Text to read
————
On June 24, 1911, the plaintiffs and defendants entered into a contract whereby the former agreed to pay the latter $31,500 for two hundred and forty-six acres of land, $1,000 down, $1,000 July 10, 1911, $13,000 March 1, 1912, and at that time execute a mortgage thereon securing notes for $16,500, payable in five years, and the latter undertook “to convey by warranty deed on or before March 1, 1912, to said party of the second part [plaintiffs], or his assignees the real estate of the party of the first part [defend; *713ants] situated in Wapello county [describing it], together with all and singular the appurtenances thereto belonging and to' deliver such conveyance, as aforesaid, together with abstract of title showing clear title of record in the said party free from incumbrance, abstract to be ready for examination not later than Jan. 3, 1912.” Possession was to be given March 1, 1912, and it was further “understood that, providing either party thereto fails to fulfill this contract, then said party so failing pays as liquidated damages, the sum of $2,000.” In their petition filed March 12, 1912, plaintiffs allege the execution of the contract, payment thereon of $2,000, omission by defendants to furnish abstract of title until January 18, 1912, and defects therein not curable, save by action to quiet title, their readiness to perform March 1, 1912, the tender by defendants at that time of a deed without covenant sufficient to warrant title against defects appearing in the abstract, and of an abstract of title not legally signed by the abstractor, inability to give possession, and praying judgment for the money paid, with interest, and for the liquidated damages stipulated. The minutes of examination of the abstract by plaintiffs’ attorney were attached, disclosing only thirty-eight defects.
————
Record excerpts
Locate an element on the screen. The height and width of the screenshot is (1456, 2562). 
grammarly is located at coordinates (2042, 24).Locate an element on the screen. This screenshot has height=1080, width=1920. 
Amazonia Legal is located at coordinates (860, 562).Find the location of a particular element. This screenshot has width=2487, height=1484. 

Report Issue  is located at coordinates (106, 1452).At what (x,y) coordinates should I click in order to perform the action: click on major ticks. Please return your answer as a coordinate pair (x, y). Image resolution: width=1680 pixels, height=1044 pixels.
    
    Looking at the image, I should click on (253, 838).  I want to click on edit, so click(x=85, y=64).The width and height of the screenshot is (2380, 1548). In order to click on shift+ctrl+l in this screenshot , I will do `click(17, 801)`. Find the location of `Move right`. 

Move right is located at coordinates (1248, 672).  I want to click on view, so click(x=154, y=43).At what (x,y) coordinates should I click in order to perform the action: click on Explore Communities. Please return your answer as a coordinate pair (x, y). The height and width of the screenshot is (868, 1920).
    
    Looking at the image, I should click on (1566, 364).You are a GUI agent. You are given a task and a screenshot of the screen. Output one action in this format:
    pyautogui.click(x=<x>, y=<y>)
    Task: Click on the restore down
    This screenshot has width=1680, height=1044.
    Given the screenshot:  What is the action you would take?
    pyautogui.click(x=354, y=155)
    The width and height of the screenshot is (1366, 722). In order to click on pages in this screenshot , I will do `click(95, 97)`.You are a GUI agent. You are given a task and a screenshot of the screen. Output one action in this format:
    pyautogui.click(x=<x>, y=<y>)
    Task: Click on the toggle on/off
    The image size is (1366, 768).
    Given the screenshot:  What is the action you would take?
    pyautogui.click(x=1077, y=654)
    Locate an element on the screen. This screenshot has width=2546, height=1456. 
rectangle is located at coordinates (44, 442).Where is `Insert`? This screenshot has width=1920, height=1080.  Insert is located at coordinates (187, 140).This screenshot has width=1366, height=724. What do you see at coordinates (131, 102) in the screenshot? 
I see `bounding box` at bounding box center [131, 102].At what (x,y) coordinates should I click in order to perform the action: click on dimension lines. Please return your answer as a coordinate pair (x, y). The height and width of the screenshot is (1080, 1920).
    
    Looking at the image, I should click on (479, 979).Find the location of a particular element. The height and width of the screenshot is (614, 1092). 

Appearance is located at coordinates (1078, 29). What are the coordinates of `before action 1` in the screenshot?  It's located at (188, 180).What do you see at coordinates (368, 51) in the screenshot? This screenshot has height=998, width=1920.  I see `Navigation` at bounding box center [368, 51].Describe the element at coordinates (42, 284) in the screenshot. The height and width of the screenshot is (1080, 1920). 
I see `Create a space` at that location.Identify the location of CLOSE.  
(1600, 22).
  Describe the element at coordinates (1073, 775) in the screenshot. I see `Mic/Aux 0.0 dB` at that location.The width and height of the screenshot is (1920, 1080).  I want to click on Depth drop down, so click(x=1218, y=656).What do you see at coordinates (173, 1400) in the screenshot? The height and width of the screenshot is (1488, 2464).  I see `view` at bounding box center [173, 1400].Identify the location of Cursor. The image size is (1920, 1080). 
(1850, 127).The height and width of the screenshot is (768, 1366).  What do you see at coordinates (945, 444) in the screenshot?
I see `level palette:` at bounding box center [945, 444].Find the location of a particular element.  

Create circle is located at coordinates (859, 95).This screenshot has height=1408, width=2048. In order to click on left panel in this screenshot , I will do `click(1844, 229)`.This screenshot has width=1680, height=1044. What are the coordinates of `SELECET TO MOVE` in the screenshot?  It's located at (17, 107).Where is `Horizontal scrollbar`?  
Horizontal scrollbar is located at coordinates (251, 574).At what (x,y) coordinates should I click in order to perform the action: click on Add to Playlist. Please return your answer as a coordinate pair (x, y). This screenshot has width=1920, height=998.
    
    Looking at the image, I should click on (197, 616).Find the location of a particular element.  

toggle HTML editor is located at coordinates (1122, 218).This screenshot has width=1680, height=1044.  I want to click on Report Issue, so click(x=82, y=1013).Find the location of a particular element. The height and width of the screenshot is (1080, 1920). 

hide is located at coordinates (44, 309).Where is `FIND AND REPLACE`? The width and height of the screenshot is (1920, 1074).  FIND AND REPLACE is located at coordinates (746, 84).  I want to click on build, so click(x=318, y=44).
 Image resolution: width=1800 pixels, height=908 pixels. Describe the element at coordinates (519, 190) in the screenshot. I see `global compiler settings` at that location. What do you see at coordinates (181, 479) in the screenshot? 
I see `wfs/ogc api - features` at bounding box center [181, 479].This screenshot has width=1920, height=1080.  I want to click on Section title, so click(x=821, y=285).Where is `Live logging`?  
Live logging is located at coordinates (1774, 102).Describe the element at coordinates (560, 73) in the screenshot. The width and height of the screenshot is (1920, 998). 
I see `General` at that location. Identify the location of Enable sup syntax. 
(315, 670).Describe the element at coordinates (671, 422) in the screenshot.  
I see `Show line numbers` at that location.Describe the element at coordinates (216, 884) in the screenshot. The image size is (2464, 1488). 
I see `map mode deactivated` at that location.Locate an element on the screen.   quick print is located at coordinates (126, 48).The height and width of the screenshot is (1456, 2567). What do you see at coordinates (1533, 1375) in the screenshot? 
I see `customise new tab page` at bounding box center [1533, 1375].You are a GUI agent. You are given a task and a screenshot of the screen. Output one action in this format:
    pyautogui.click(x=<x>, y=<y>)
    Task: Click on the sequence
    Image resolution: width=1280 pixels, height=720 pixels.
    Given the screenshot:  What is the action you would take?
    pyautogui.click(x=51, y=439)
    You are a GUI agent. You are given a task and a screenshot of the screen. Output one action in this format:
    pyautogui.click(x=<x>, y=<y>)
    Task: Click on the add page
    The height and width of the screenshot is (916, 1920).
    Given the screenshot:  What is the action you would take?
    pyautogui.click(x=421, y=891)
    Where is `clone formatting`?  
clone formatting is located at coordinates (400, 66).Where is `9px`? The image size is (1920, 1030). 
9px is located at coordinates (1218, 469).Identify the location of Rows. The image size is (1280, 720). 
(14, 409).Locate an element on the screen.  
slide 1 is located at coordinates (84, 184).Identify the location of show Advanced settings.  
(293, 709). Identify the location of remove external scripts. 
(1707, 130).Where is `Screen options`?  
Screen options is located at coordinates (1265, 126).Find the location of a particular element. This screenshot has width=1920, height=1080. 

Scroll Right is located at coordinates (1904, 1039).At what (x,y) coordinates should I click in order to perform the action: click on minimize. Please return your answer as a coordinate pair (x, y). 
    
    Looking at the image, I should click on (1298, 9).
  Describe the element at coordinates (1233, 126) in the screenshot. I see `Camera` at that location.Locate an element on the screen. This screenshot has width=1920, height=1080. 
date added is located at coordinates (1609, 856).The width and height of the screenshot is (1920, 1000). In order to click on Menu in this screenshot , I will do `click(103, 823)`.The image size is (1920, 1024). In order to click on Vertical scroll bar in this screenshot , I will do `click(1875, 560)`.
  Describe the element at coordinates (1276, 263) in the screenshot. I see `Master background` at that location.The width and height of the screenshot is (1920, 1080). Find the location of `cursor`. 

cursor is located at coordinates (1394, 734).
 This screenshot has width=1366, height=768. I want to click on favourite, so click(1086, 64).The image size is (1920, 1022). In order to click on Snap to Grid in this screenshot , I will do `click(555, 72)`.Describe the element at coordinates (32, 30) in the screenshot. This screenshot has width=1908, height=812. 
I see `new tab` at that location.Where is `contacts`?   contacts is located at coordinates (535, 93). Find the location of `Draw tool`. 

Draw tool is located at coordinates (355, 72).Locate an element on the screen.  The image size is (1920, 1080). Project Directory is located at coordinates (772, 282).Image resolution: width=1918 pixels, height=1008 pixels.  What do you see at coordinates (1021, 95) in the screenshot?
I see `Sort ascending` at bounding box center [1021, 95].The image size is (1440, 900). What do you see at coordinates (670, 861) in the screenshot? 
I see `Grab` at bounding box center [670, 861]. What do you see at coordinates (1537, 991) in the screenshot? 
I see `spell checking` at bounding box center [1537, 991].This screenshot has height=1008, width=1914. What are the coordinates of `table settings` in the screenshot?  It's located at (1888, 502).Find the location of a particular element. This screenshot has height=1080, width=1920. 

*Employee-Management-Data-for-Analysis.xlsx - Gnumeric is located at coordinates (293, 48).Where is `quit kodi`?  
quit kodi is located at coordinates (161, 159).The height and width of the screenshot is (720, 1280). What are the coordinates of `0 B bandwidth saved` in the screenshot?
————
What needs to be done
Go on with the court case about the Wapello county land contract, starting after its last sentence.

Task output
By way of answer and cross-petition the defendants admit the payments alleged, say that the abstracts were ready at the place agreed, though not reaching plaintiffs at the time stipulated, deny that plaintiffs w'ere ready to perform, allege defendants’ readiness to perform March 1,1912, and the tender of a sufficient warranty deed; that “they at the time the transaction was to be closed, expressed a readiness and willingness to meet all reasonable objections made to said title, and to cure all defects therein as soon as the same could be done with reasonable dispatch; that they have employed attorneys for said purpose, and have instructed them to perfect said title, in so far as there are any defects therein, at the earliest, reasonably practical time, and they will have same so done;' that they are ready to protect plaintiffs against any sub*714stantial defeets in the title by having the notes and mortgages to be executed left in escrow until the title is perfected, or to give bond with good security to perfect same within a reasonable time; that plaintiffs leased the land, and the tenant went into possession, and by agreement the tenant is to pay rent to no one until it is determined who is entitled, to the same.” A counterclaim of defendant Carrie E. Stone for wrongfully suing out a writ of attachment, and praying for damages in the sum of $500, was included. They pray for specific performance; that a time be fixed within which plaintiffs shall comply with their agreement, and if they do not comply that forfeiture of the $2,000 be enforced. By amendment they asked that a vendor’s lien for the unpaid purchase money be established against the land. On April 18, 1913, defendants moved that the cause be transferred to. the equity side of the calendar, and if this were denied that all issues, of equitable nature be heard in equity.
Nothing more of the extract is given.